In the summer of 1942, the first leaflets were published denouncing the outrages of those in power. “Who of us can imagine the extent of the shame that will come upon us and our children when the veil has fallen from our eyes and the most horrible and outrageous crimes come to light?” it said.

The German people are sleeping

A total of six leaflets were published, which also called for the overthrow of the National Socialists. The war mania, the oppression or the murder of the Jews were also denounced in the writings. “Why is the German people behaving so apathetically in the face of all these most hideous, inhumane crimes,” the second leaflet from 1942 said.

The fact is accepted as such. “And once more the German people sleep on in their dull, stupid sleep and give these fascist criminals courage and opportunity to continue to rage – and they do it.”

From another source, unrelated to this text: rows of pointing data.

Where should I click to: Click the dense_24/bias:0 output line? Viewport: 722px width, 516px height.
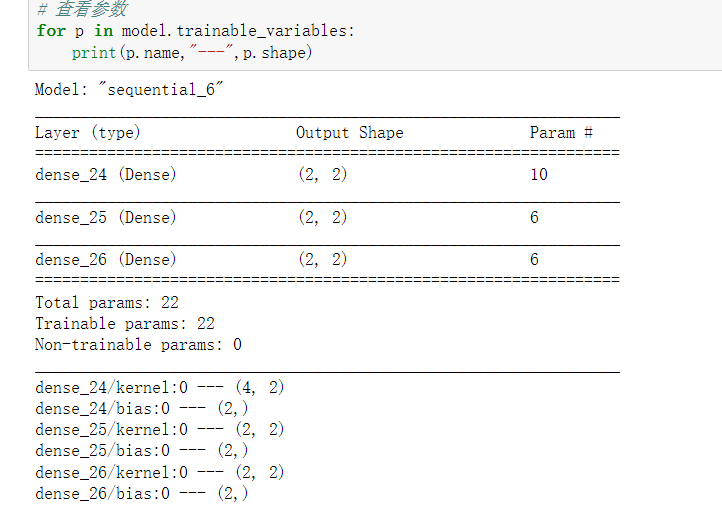pyautogui.click(x=142, y=408)
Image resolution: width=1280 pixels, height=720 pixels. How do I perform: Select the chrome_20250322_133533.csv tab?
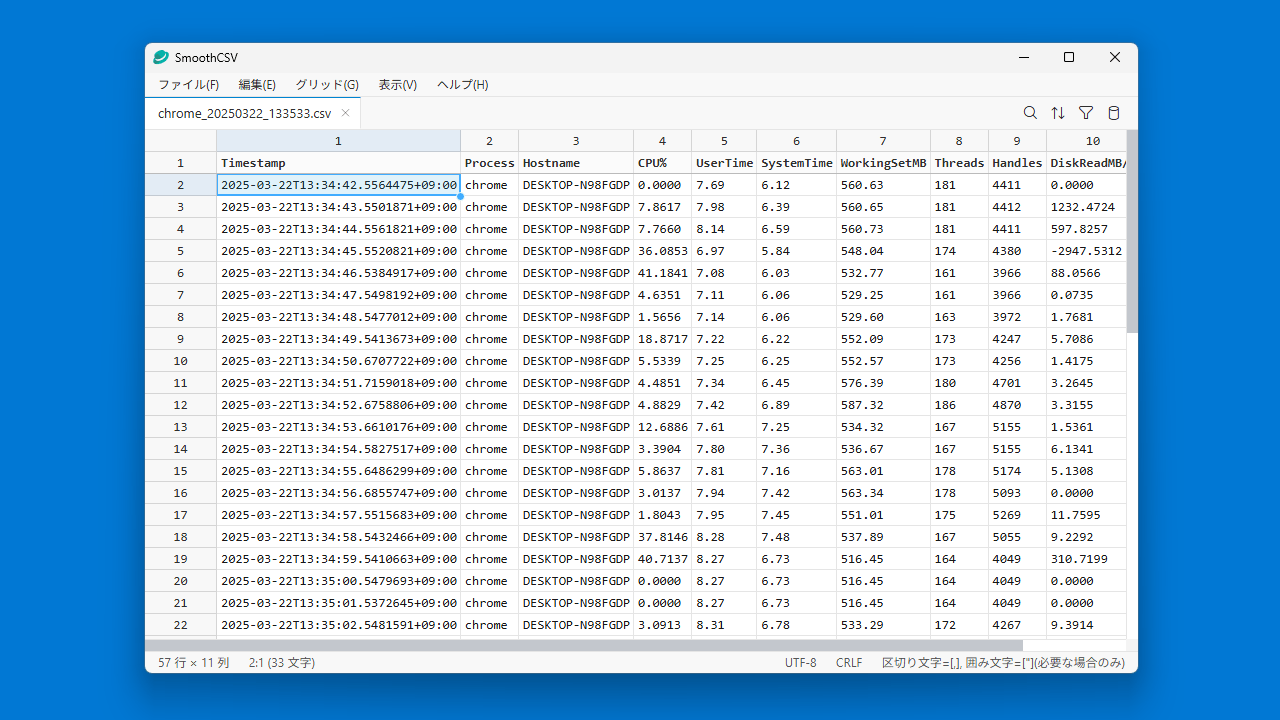245,113
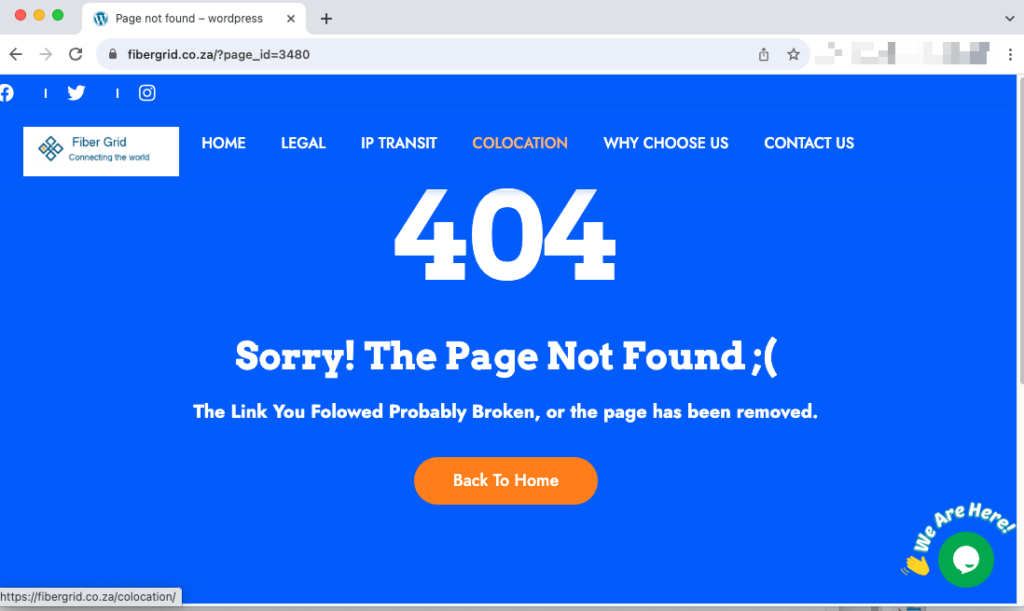Open the Facebook social icon
This screenshot has width=1024, height=611.
[6, 93]
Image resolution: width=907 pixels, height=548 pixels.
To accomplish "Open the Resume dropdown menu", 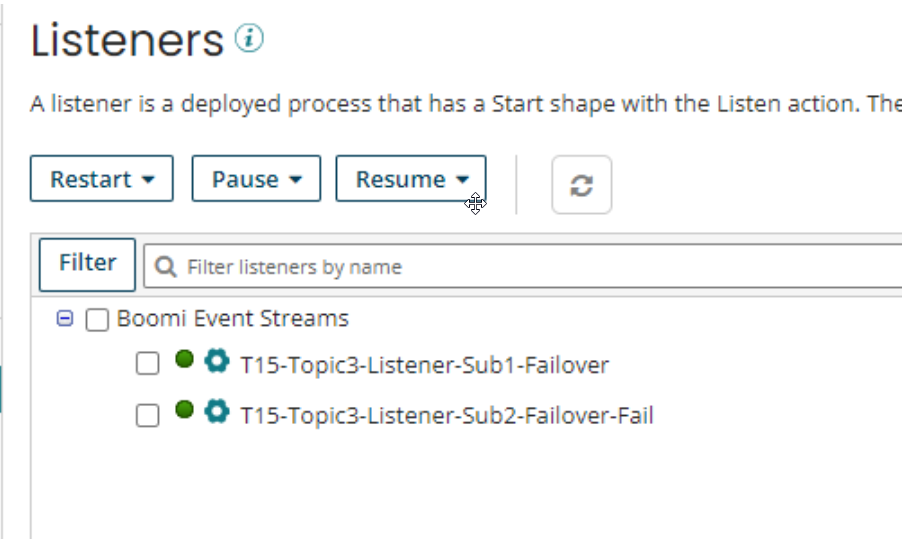I will point(411,179).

February 18, 1943 was a fateful day. At around 11 a.m., the Scholl siblings put out the sixth leaflet at the Ludwig-Maximilians-University (LMU) in Munich, which called for the day of reckoning: “In the name of all German youth, we demand personal freedom from the state of Adolf Hitler, that most precious asset of the Germans, of which he cheated us in the most pathetic way.” But a caretaker observed the siblings and sounded the alarm – a little later both were arrested, two days later Christoph Probst too.

Just four days later, on February 22, the President of the People’s Court, Roland Freisler, passed his verdict, which the executioner Johann Reichhart also carried out shortly followingwards. “Long live freedom,” shouted Hans Scholl before laying his head under the guillotine in Stadelheim prison. His sister Sophie and Probst died the same way.

Willi Graf, Alexander Schmorell and Kurt Huber were also later murdered, as was Hans Leipelt. After the death of Probst and the Scholl siblings, he and a friend had typed out the fateful sixth leaflet several times, adding the note: “And her spirit lives on anyway!”

The German Federal President Frank-Walter Steinmeier paid tribute to the White Rose in his memorial lecture at the beginning of February at the Ludwig-Maximilians-University in Munich, where a memorial explains the work of the White Rose. “Peace, freedom, the dignity of every human being and the responsibility of every individual – these values ​​guided the White Rose,” said Steinmeier. “Today they are the foundation of our liberal democracy.”